Description of the task => In the records below, find the lines that include "computer" and copy each.

(Stored data entries)
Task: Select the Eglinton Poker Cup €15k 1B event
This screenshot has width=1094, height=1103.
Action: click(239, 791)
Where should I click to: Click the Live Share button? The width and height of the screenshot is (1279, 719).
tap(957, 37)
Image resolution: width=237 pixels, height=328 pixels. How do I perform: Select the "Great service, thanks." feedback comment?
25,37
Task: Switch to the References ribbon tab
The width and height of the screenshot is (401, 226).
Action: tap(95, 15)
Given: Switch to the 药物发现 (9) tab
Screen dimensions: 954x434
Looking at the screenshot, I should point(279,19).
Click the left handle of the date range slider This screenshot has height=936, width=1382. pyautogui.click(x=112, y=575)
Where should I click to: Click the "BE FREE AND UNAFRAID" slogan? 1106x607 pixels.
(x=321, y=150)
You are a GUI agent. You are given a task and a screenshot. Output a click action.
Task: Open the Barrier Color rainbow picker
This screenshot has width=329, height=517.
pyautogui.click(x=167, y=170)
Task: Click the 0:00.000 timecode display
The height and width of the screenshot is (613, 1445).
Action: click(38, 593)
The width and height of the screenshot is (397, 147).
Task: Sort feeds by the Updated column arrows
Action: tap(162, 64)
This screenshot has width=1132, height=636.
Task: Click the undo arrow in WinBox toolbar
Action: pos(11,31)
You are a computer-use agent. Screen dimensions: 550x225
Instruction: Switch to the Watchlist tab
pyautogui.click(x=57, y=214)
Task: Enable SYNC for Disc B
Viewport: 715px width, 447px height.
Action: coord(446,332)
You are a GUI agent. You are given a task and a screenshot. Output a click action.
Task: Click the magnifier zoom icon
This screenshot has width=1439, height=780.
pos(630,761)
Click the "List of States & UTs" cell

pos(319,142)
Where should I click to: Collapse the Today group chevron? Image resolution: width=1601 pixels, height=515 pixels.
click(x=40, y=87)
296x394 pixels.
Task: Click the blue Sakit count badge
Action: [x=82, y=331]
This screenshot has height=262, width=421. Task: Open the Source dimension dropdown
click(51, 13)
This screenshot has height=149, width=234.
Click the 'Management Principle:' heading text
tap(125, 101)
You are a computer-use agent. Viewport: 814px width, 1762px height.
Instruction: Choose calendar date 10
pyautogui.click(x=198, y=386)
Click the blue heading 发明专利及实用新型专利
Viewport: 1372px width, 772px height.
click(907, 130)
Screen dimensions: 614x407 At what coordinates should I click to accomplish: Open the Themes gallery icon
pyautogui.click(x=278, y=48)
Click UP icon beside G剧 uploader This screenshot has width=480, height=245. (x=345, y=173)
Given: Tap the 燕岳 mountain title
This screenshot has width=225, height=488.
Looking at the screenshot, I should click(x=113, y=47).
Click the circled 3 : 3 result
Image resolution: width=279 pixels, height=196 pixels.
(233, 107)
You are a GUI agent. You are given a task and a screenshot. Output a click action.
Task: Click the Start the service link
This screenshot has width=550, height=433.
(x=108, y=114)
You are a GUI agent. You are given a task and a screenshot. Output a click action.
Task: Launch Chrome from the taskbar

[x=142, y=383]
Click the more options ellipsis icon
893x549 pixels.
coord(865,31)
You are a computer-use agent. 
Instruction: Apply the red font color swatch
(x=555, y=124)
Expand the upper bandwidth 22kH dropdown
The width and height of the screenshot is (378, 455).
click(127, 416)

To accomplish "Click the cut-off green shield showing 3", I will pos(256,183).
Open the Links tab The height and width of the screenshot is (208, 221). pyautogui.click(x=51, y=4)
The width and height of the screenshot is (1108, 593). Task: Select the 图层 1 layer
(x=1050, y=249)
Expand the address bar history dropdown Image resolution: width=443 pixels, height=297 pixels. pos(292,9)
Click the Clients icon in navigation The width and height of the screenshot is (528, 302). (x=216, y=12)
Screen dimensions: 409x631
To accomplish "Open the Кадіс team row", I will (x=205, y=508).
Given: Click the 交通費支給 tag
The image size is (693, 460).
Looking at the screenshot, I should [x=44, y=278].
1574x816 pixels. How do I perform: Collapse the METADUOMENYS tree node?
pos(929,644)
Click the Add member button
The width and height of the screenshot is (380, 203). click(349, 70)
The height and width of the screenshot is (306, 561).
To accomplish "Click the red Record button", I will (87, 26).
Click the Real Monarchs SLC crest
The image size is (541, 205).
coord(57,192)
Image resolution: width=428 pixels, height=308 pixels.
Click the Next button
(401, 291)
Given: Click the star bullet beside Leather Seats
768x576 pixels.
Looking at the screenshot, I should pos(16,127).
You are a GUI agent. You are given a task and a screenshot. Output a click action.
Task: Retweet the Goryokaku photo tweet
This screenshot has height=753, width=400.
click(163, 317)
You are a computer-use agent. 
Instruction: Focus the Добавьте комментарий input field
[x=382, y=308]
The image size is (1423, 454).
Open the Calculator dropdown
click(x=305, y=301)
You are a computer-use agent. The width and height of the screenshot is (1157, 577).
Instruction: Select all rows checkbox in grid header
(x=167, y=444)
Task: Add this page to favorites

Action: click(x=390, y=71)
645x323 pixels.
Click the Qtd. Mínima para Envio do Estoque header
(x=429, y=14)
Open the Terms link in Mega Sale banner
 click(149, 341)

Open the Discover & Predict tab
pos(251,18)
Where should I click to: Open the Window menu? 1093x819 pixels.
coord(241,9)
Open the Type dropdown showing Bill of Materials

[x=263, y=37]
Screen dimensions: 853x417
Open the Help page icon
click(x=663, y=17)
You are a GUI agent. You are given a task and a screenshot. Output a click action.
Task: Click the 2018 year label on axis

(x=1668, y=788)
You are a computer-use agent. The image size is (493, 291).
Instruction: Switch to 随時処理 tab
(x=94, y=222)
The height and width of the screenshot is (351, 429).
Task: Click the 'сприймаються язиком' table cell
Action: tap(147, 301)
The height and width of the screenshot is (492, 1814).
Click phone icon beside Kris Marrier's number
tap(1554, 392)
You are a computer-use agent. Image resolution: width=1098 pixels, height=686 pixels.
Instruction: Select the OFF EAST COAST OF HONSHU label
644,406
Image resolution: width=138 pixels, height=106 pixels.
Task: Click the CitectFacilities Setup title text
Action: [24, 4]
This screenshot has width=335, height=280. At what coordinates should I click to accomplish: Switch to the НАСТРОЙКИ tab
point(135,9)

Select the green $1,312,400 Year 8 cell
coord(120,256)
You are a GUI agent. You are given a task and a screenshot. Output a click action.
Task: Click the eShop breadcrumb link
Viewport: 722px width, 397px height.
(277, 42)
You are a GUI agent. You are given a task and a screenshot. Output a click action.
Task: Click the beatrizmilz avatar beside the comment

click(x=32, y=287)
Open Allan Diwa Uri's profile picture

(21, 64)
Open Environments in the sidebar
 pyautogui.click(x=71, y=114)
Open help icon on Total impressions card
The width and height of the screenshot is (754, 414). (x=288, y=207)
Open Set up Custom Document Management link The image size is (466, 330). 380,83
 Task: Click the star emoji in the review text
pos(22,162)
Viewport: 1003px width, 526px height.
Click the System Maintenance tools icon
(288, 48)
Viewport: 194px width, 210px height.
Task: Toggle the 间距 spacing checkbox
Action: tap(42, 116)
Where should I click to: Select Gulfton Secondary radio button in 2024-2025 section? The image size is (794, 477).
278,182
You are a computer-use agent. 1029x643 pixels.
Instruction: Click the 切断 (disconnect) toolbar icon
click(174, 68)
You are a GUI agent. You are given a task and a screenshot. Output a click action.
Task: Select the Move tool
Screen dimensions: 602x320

Final answer =>
You are a computer-use agent. Screen dimensions: 550x225
You are a computer-use agent. Viewport: 814px width, 1762px height.
You are a computer-use agent. 
You are a computer-use agent. 
You are a computer-use agent. The width and height of the screenshot is (1157, 577).
You are a computer-use agent. The image size is (493, 291).
You are a computer-use agent. Image resolution: width=1098 pixels, height=686 pixels.
You are a computer-use agent. 1029x643 pixels.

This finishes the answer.